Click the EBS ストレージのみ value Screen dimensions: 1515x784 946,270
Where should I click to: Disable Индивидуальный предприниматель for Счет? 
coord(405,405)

^^^^

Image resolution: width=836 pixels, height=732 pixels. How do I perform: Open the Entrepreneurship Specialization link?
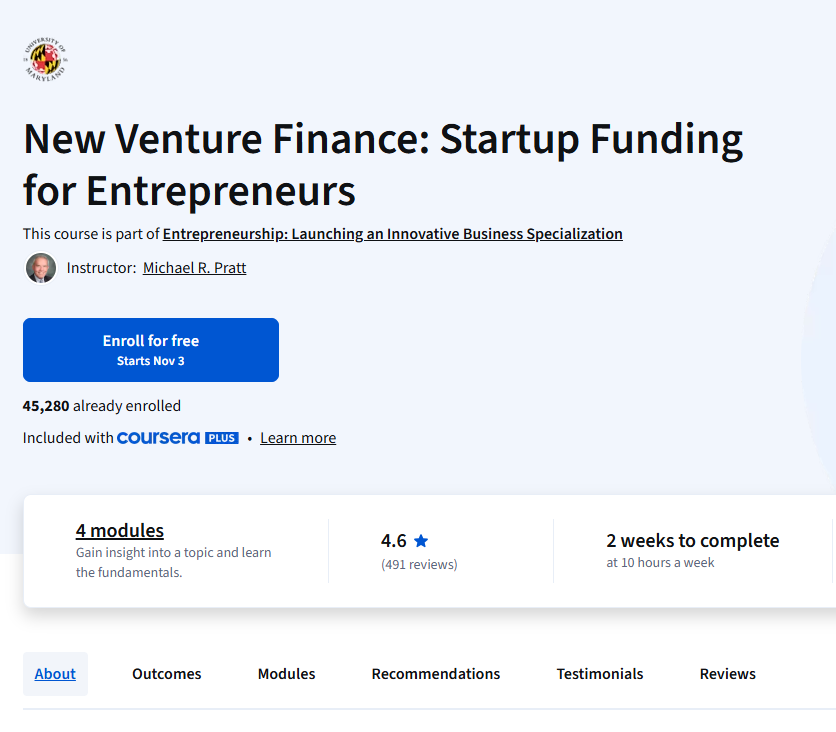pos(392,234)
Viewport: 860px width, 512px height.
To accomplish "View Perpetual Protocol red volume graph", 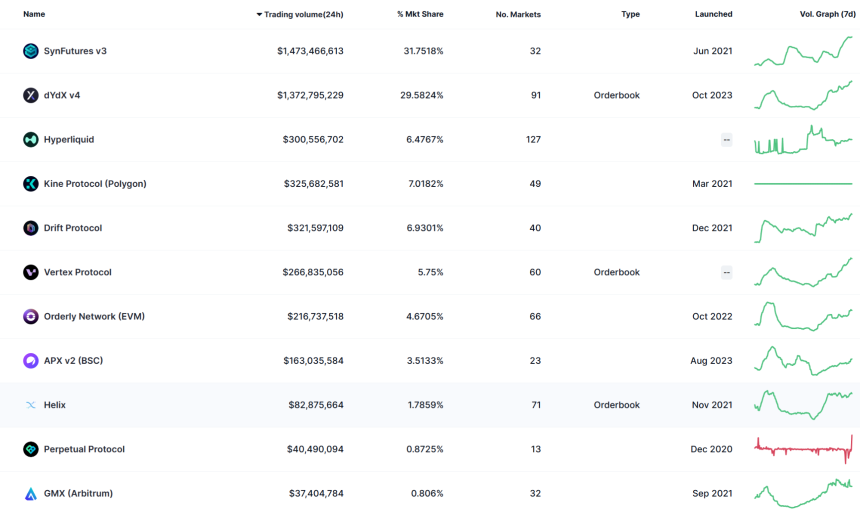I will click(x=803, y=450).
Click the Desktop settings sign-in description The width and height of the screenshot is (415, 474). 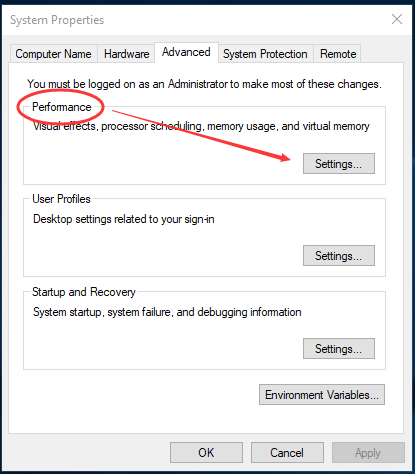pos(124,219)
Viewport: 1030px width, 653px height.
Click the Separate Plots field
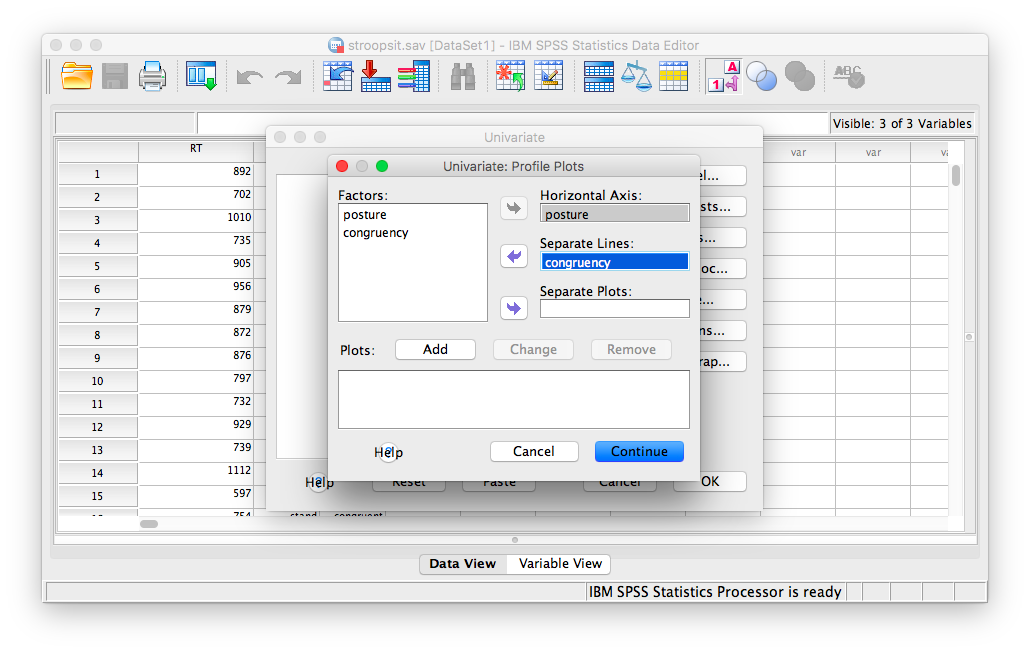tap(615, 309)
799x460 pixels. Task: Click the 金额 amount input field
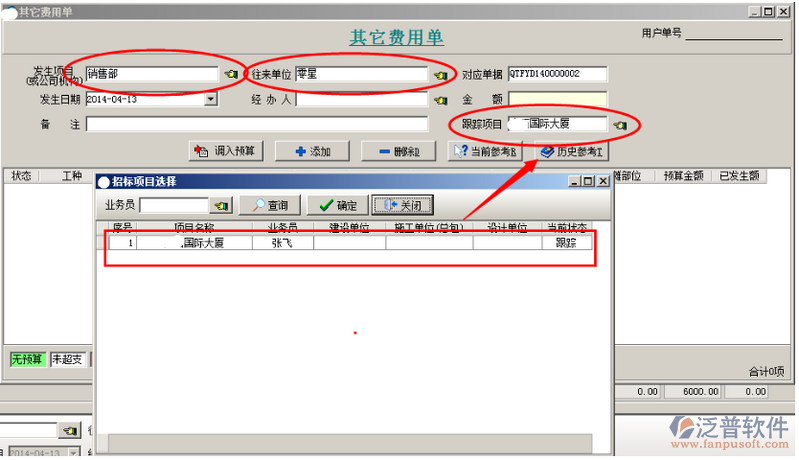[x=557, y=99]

^^^^

» REQUIREMENT
Work out how many lines in the material contain the string "Viewport", then write that number and nothing more.

» RESULT OF THIS EXERCISE
2